El hombre se alzó sobre la punta de los pies, dejándose caer de nuevo cuando los Fedaykin avanzaron hacia él.

—He preguntado tu nombre —dijo Paul, utilizando la Voz—. ¡Dime tu nombre!

—¡Capitán Aramsham, Sardaukar Imperial! —restalló el hombre. Los músculos de sus mejillas se relajaron. Miró a Paul, confuso. Hasta aquel momento había considerado aquella caverna como una madriguera de bárbaros, pero sus ideas estaban cambiando.
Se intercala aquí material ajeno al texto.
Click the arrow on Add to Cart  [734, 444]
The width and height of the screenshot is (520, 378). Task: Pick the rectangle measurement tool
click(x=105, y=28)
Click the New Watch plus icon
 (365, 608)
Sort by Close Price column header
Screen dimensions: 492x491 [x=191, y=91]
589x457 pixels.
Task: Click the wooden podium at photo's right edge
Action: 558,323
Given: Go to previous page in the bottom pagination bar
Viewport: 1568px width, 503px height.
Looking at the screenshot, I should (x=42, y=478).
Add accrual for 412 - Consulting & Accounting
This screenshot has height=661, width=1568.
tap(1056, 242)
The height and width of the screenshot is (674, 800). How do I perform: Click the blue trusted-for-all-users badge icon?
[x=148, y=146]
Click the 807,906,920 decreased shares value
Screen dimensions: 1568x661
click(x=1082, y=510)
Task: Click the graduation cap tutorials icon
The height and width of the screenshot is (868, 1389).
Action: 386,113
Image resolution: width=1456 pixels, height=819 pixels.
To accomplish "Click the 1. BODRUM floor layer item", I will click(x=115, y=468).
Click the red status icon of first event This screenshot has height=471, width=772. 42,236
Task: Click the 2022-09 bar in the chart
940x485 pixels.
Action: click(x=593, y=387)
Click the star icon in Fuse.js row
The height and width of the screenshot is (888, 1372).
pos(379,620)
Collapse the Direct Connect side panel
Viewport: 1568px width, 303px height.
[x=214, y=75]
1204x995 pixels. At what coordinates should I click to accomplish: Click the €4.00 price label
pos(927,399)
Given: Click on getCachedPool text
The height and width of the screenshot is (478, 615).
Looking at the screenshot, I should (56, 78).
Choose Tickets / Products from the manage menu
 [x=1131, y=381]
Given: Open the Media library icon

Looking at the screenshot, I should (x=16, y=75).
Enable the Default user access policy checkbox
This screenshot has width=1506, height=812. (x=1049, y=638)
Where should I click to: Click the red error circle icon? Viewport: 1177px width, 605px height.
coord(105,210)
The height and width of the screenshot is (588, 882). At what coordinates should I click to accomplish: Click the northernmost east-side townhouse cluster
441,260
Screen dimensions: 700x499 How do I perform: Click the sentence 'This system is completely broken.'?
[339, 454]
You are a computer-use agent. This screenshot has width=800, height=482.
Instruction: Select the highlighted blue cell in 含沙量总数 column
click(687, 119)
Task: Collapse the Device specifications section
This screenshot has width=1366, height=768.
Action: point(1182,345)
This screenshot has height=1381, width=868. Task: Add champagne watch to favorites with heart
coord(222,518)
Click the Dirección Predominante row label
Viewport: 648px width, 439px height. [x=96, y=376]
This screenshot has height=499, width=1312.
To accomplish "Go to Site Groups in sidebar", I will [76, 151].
—Bien, capitán Aramsham —dijo Paul—, los Harkonnen pagarían una buena cantidad para saber lo que tú sabes ahora. Y el Emperador… ¿qué estaría dispuesto a pagar por saber que hay un Atreides que aún sigue vivo pese a su traición?

El capitán miró a derecha e izquierda, hacia los dos hombres que le quedaban. Paul casi podía ver los pensamientos que giraban por la mente del hombre. Los Sardaukar no se rendían nunca, pero el Emperador debía conocer aquella amenaza.